Symptomatology greater than 12-weeks with documented conservative care, progressive symptomatology, and failure to alleviate symptomatology short of surgical decompression.
Surgeon Qualifications
Decompression with interlaminar stabilization should only be performed by surgeons who are experienced and have undergone training in the use of this device. Only surgeons who are familiar with the implant components, instruments, procedure, clinical applications, biomechanics, adverse events, and risks associated. A lack of adequate experience and/ or training may lead to a higher incidence of adverse events.
Summary
Surgeon expertise and proper patient selection are critical to determine the correct surgical treatment solution to address anatomical and pathological variation of patients with LSS. Decompression alone and decompression plus fusion are both established treatments for LSS. The choice to perform decompression alone, decompression with interlaminar stabilization, or decompression plus fusion is the discretionary purview of the spine surgeon and his/her patient.
Lumbar decompression with interlaminar stabilization is recommended for coverage in carefully selected lumbar spinal stenosis patients without gross instability or in which the decompression procedure itself may create iatrogenic instability. The procedure should be performed by a qualified and well-trained spine surgeon after completion of a thorough diagnostic evaluation, documented failure of nonsurgical management and taking into consideration appropriate anatomical and pathological considerations.

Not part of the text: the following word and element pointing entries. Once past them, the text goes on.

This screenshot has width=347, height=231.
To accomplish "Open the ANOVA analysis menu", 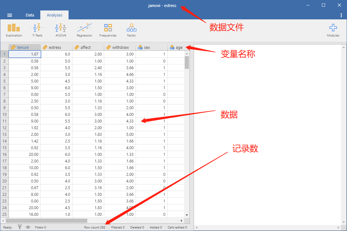I will [61, 30].
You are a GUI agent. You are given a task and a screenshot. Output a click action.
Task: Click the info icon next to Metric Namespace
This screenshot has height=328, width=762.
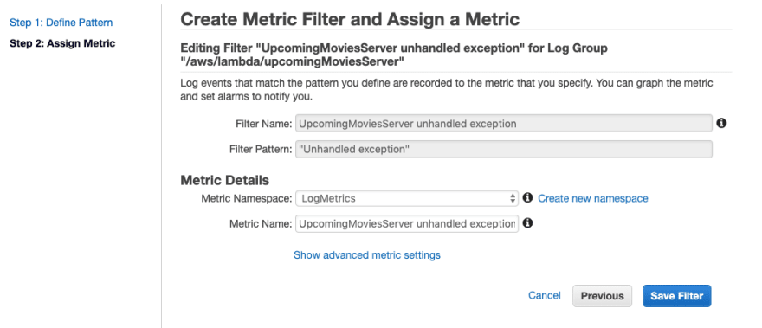pyautogui.click(x=527, y=198)
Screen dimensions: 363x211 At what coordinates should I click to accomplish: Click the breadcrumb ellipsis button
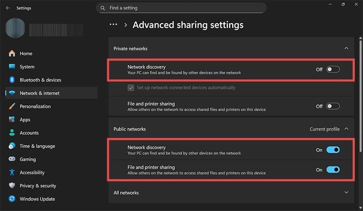(x=113, y=25)
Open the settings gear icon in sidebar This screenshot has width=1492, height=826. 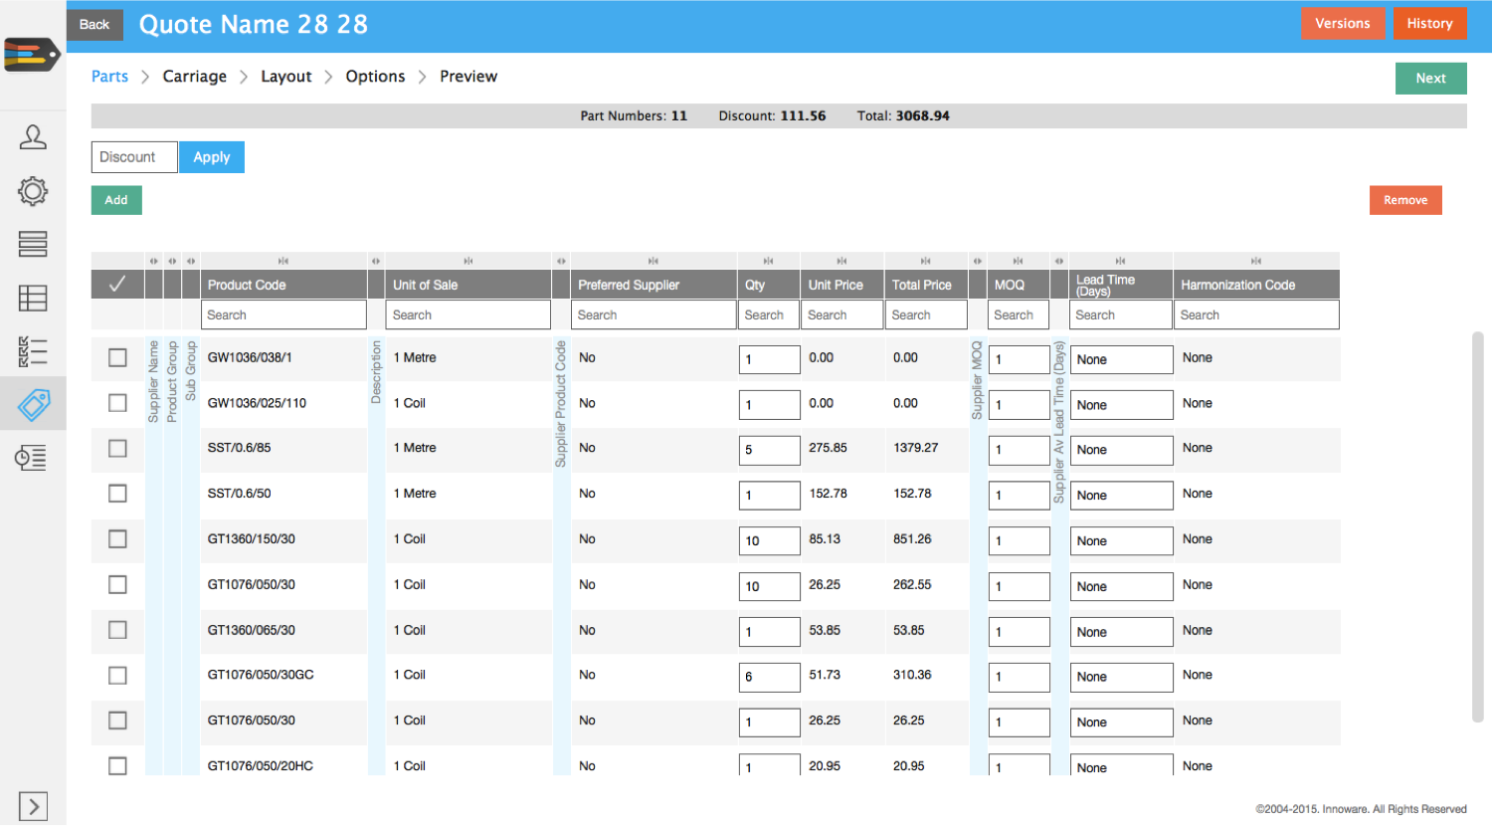point(33,191)
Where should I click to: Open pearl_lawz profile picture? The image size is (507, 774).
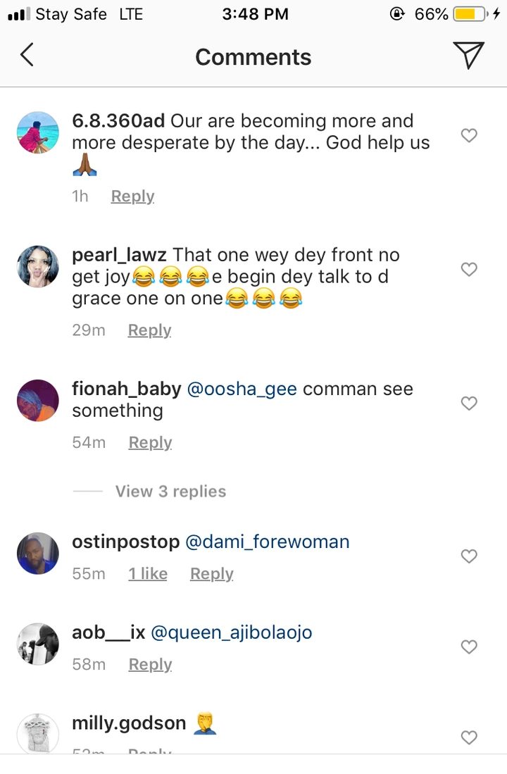click(x=37, y=267)
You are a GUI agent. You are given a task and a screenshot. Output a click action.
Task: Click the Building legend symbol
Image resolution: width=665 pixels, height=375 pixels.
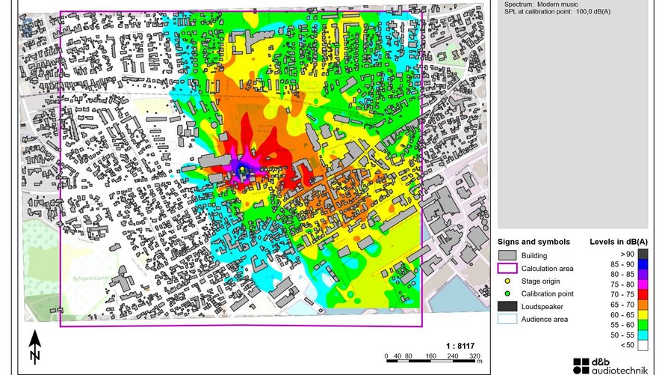point(507,255)
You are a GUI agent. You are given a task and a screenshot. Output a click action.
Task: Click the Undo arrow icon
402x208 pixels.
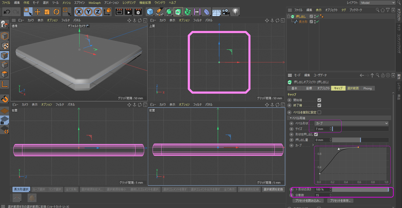tap(7, 12)
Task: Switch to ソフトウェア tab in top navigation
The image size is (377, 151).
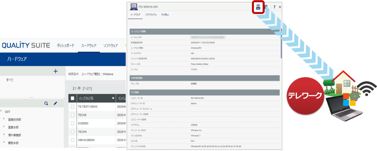Action: [x=110, y=46]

It is important for spine surgeons to be able to provide surgical solutions that have proven net health benefits for clearly defined, precisely diagnosed patient cohorts, which in parallel support fiscal responsibility of reducing overall costs to the healthcare system. Further, in considering the evolutionary healthcare environment, ISASS coverage guidance considers the increasing importance of value-based and bundled payment initiatives which incorporate clinical as well as economic value propositions. In select patients within the LSS continuum, decompression with interlaminar stabilization has proven to provide equivalent outcomes with a reduced cost compared to decompression plus fusion.14, 15 Additionally, for patients with significant back pain and associated advanced degenerative segmental disease, decompression with interlaminar stabilization provides benefits beyond decompression alone and may extend the durability of the decompression procedure (Table 2).
Disclosures
Richard Guyer, MD reports serving as a one-day Faculty Trainer for Paradigm Spine. Frank P. Cammisa, Jr., MD reports investments in Paradigm Spine. Michael Musacchio, MD reports consulting fees and speaking honoraria from Paradigm Spine and Medtronic LLC. Morgan P. Lorio, MD, FACS reports no disclosures.